作業指示 –
A – 抜粋によると、本書の「あとがき」に収録された文章を日本語に訳したのは誰ですか。
B – 抜粋のうち、「その文章が素晴らしく、」を含む語句で始まり「三段にわたって異なる言語が刻まれていたことです。」で終わる部分を、一字も変えずに書き写してください。

抜粋 –
ヒエログリフに匹敵!

 

・刻々と瞬き惜しむ若葉かな

創価大学教授の石原忠佳(いしはら・ただよし)さんの近著
『ベルベル語とティフィナグ文字の基礎』について、
もう一つ。
この刊行を喜んだベルベル人の統一団体
「21世紀リーフ・アマズィク協会」会長ヤーシン・ラフムーニ氏が
ベルベル語とアラビア語で序文を書いてくださった
ことはすでに紹介しましたが、
著者の石原さんが
序文に日本語訳を添えたものを
ラフムーニ氏に送ったところ、
さらに喜びのコメントをくださったという。
その文章が素晴らしく、
それが日本語訳され、
本書「あとがき」に収録されています。
翻訳は石原さん。
「序文が日本語、ティフィナグ文字、アラビア文字で綴られているのを見て、
エジプト史の一場面が浮かんできました。
ナポレオンのエジプト遠征の際に、
ナイル川支流で発見されたロゼッタ・ストーン(Rosetta Stone)に、
三段にわたって異なる言語が刻まれていたことです。

元データ –
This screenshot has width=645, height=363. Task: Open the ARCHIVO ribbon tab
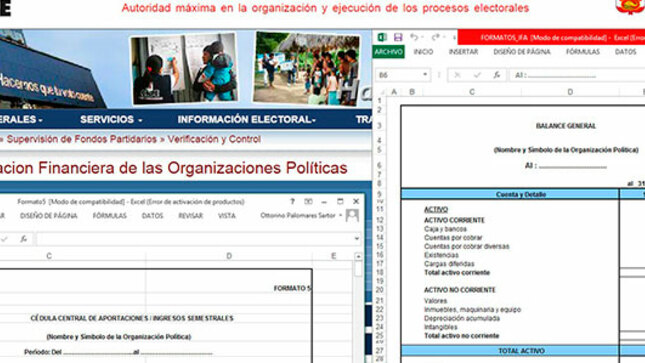pyautogui.click(x=388, y=52)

課題別の回答 –
A – 石原忠佳さんです。

B –
その文章が素晴らしく、
それが日本語訳され、
本書「あとがき」に収録されています。
翻訳は石原さん。
「序文が日本語、ティフィナグ文字、アラビア文字で綴られているのを見て、
エジプト史の一場面が浮かんできました。
ナポレオンのエジプト遠征の際に、
ナイル川支流で発見されたロゼッタ・ストーン(Rosetta Stone)に、
三段にわたって異なる言語が刻まれていたことです。